TASK:
Restate all of the records below exactly. Do not carry over any image.
========
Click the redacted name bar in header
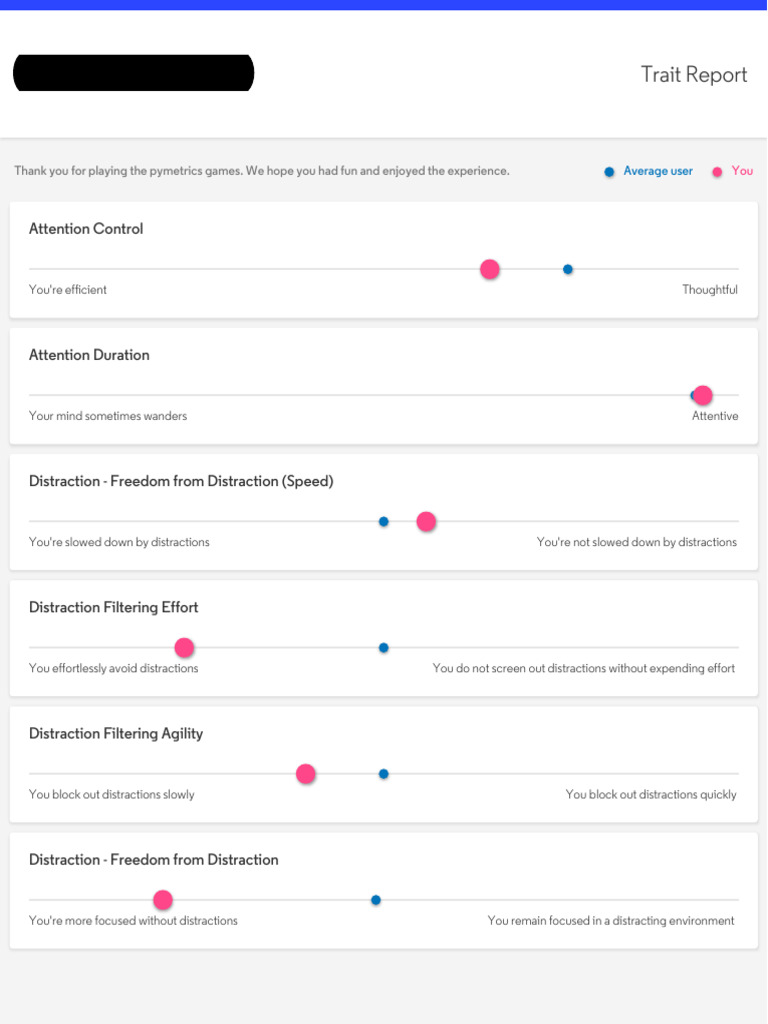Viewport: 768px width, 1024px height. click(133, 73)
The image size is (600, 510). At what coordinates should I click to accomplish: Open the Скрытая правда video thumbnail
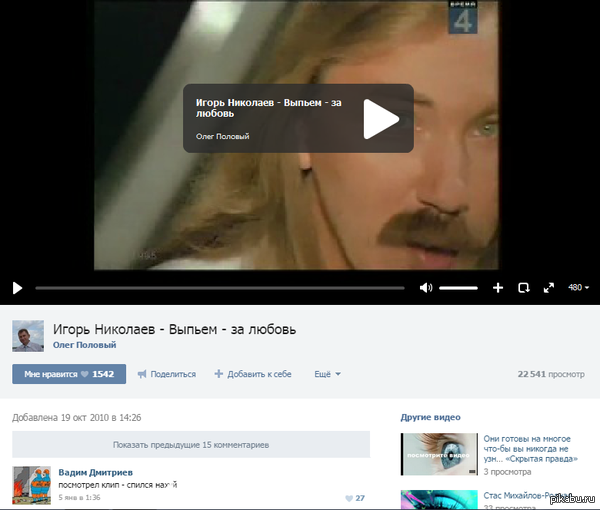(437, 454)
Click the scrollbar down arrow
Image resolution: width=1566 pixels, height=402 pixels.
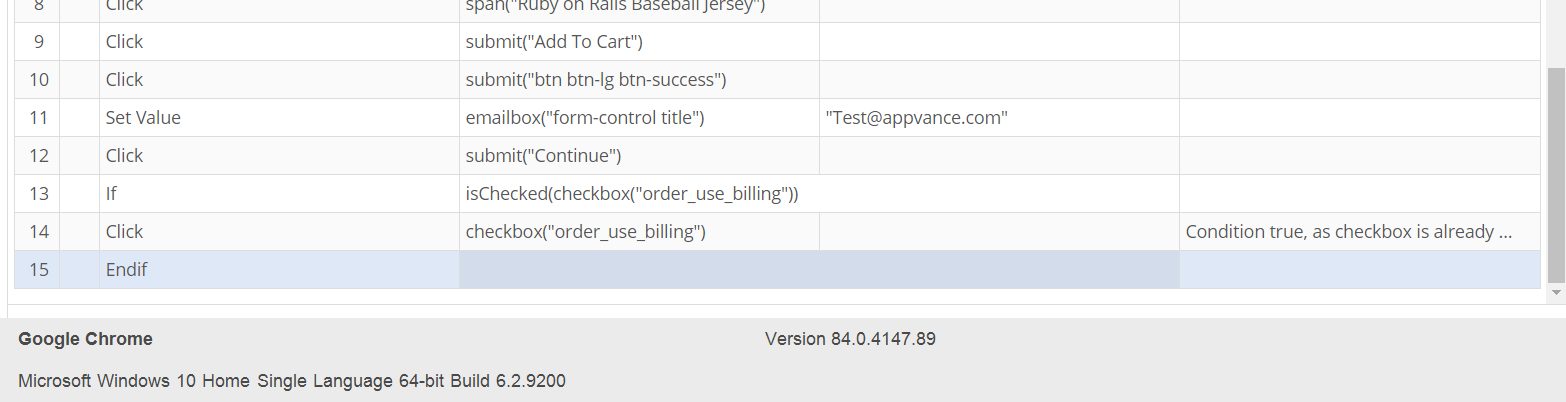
========
RESPONSE:
Click the redacted name bar in header
Viewport: 768px width, 1024px height. click(133, 73)
The image size is (600, 510). At what coordinates should I click to accomplish: Open the Скрытая правда video thumbnail
(437, 454)
Click the scrollbar down arrow
Image resolution: width=1566 pixels, height=402 pixels.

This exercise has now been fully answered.